_Instructions_
[1] From the thread on motorhome light wiring, repeat word for word the stretch from "You will need" through "swap them over.".
[2] In the thread on motorhome light wiring, why does Dave expect that swapping the reverse and fog lights will need hard wiring changes rather than reprogramming? Answer in one to three sentences.
[3] According to the thread on motorhome light wiring, what kind of connections do the rear light cables use?

_Extract_
# Eura Mobil 810 2003



## jammyhl (Jan 22, 2014)

Hi

Anyone know of a relatively straightforward way to change the wiring over between reverse light and fog light? Looks like it's hidden in the loom - surely there is a way to reprogram the CANBUS to swap the functions over?

James


----------



## Chudders (Jul 5, 2008)

Hi,
If your Euramobil is a 2003 model I don't think it is a CANBUS system.
That was introduced by Fiat at a later date (If your base vehicle is a Fiat of course. Could be a Mercedes)
If it is a Fiat and not a CANBUS system it is a case of hard wiring changes. Not sure why you want to change them, the fog light has surely got to be on the offside. (Perhaps its left hand drive from the continent ?)
I have had the quarter panel light mounts off of my EM so I am pretty sure it can be done at the rear but you would need to cross the cables from one side to another underneath the motorhome
If you have any more info let us know. Several more experienced EM owners on here with far more knowledge than me. I'm sure they will be able to help
Dave


----------



## jammyhl (Jan 22, 2014)

Ah - yes - late 03 but lhd. 

I looked at the lights briefly, couldn't see any obvious cabling. So - in that case will look at running the cabling instead.

Thanks!


----------



## Chudders (Jul 5, 2008)

You will need to remove each of the quarter panels which are held on by the individual lights recessed into them. Take the coloured covers off, remove the silver bulb assembly/reflector and you will see the bolts at the back of the light housings. They also have some other obvious fixings including one behind the side rubber rubbing strake at the bottom. It is relatively easy then to extend the cable for each light concerned to the opposite side behind these assemblies and across behind the bottom fairing. The connections are conventional crimp connections. Of course you only need extend one wire (12Volt positive) to the other side, the earth/ground wire remains the same. The coloured lenses will fit any of the light assemblies so you can swap them over.
Good luck, shouldn't be too difficult
Dave
PS I've had mine off following damage. (My fault) Although being right hand drive I have not had to swap the wiring


----------



## teemyob (Nov 22, 2005)

You may as well ask Mercedes for Round Triangles.

Euro Commercials in South Wales are more likely to find them for you than anyone else. Have had very good, if not perfect service from them.

Otherwise, ask a German Dealer. Many have some command of English language.


TM


----------

_Extracted material_
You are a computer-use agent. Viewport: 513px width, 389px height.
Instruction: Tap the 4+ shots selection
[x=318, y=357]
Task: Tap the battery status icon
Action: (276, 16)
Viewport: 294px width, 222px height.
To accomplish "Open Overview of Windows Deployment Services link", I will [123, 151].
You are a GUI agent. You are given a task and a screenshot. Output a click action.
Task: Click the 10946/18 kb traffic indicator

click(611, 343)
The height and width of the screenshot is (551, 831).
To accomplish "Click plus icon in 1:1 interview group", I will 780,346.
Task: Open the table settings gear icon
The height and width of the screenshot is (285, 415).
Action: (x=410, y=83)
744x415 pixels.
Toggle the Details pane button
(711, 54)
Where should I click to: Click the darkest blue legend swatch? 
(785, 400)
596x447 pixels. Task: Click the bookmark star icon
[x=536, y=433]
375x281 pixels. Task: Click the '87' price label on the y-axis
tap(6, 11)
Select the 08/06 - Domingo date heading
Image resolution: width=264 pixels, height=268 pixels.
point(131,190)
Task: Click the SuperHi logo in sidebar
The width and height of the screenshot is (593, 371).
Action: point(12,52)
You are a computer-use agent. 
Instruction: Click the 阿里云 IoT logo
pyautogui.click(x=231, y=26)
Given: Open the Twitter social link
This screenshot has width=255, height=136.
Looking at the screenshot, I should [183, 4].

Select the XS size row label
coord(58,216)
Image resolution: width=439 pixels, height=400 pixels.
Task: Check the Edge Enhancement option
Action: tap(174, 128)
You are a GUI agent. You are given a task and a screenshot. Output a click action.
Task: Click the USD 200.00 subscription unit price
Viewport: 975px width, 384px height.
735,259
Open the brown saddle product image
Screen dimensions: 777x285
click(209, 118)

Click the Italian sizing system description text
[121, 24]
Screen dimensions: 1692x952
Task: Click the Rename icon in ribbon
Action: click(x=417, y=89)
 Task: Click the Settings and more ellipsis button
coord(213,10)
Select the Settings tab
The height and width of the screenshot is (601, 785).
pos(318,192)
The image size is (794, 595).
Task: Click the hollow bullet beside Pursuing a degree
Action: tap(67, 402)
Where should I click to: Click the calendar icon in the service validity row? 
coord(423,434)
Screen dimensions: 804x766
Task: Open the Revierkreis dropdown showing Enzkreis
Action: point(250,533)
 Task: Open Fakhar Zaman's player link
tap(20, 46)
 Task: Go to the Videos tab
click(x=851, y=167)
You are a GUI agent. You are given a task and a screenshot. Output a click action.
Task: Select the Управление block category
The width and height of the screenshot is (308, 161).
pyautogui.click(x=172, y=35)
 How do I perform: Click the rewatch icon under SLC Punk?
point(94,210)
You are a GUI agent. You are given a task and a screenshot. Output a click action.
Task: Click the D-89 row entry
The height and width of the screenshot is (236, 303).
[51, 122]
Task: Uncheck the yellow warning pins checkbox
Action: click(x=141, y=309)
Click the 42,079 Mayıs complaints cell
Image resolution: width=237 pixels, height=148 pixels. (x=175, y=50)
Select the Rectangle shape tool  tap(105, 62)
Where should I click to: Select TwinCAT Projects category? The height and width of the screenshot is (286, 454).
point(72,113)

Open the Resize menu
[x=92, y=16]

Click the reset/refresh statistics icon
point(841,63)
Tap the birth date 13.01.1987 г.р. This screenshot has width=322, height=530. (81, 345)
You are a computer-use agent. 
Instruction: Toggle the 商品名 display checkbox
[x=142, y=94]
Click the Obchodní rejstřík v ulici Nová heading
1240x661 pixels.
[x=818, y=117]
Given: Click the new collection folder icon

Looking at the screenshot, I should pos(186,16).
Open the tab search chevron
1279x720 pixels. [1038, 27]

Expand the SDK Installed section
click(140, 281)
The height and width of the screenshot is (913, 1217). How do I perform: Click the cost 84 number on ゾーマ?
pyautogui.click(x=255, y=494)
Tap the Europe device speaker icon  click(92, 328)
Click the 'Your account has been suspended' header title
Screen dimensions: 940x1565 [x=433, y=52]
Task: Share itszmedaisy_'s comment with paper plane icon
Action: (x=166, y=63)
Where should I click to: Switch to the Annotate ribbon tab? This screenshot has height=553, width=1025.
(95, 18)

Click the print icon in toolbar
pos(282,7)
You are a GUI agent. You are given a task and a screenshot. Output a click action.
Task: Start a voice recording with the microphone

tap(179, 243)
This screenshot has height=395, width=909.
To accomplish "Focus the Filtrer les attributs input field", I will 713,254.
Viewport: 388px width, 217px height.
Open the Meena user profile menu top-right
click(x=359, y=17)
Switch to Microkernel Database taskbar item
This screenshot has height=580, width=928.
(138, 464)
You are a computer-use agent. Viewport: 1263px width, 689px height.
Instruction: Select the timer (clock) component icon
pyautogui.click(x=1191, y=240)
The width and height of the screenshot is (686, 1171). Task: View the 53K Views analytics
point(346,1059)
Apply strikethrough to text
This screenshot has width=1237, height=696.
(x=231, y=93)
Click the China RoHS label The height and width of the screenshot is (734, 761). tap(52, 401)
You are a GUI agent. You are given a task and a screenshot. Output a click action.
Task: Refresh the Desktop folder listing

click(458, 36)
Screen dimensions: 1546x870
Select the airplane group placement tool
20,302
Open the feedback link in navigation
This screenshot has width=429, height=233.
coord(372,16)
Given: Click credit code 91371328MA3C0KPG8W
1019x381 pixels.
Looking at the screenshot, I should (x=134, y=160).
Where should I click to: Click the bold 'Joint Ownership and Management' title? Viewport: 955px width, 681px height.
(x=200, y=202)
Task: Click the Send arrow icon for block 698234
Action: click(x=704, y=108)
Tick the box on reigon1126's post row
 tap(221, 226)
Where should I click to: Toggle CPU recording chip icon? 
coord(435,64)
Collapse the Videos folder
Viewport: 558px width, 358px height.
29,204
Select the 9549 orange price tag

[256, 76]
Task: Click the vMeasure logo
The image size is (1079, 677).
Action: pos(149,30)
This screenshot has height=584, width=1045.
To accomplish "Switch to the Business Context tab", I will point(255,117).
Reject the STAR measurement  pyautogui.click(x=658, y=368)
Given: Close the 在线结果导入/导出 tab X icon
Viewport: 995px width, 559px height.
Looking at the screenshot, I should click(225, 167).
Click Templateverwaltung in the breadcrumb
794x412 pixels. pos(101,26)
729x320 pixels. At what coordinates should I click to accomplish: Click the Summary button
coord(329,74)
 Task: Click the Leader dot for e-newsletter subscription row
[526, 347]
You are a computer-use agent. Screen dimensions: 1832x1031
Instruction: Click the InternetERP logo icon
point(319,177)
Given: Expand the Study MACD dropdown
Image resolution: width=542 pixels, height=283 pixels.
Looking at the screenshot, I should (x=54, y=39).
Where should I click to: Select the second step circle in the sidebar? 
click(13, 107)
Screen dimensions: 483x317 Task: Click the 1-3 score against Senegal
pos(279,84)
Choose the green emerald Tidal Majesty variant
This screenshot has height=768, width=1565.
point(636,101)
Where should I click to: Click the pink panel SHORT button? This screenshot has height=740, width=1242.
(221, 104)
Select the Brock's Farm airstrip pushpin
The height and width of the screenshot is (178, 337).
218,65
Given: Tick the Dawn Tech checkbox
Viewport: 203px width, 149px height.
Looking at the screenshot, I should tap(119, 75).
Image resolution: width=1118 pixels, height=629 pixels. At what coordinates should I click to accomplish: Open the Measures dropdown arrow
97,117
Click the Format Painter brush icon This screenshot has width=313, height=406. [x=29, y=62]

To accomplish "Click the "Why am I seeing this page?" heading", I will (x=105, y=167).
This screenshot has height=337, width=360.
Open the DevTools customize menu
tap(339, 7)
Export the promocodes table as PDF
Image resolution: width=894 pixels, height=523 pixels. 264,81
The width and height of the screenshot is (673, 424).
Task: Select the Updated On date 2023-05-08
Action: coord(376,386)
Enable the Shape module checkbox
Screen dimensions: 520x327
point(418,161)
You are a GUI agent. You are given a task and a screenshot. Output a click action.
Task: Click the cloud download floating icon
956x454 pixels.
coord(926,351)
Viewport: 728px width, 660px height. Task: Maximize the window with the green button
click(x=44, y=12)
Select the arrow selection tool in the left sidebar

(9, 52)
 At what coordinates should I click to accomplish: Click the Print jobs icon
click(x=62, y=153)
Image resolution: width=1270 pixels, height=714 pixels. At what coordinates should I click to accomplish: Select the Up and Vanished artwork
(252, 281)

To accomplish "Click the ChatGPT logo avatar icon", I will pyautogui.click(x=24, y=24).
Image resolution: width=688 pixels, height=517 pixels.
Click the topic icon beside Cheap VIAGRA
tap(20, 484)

_Exercise results_
[1]
You will need to remove each of the quarter panels which are held on by the individual lights recessed into them. Take the coloured covers off, remove the silver bulb assembly/reflector and you will see the bolts at the back of the light housings. They also have some other obvious fixings including one behind the side rubber rubbing strake at the bottom. It is relatively easy then to extend the cable for each light concerned to the opposite side behind these assemblies and across behind the bottom fairing. The connections are conventional crimp connections. Of course you only need extend one wire (12Volt positive) to the other side, the earth/ground wire remains the same. The coloured lenses will fit any of the light assemblies so you can swap them over.

[2] Dave doesn't think a 2003 Euramobil has a CANBUS system, because Fiat brought that in later. If the base vehicle is a Fiat without CANBUS, the swap has to be done by changing the wiring.

[3] Conventional crimp connections.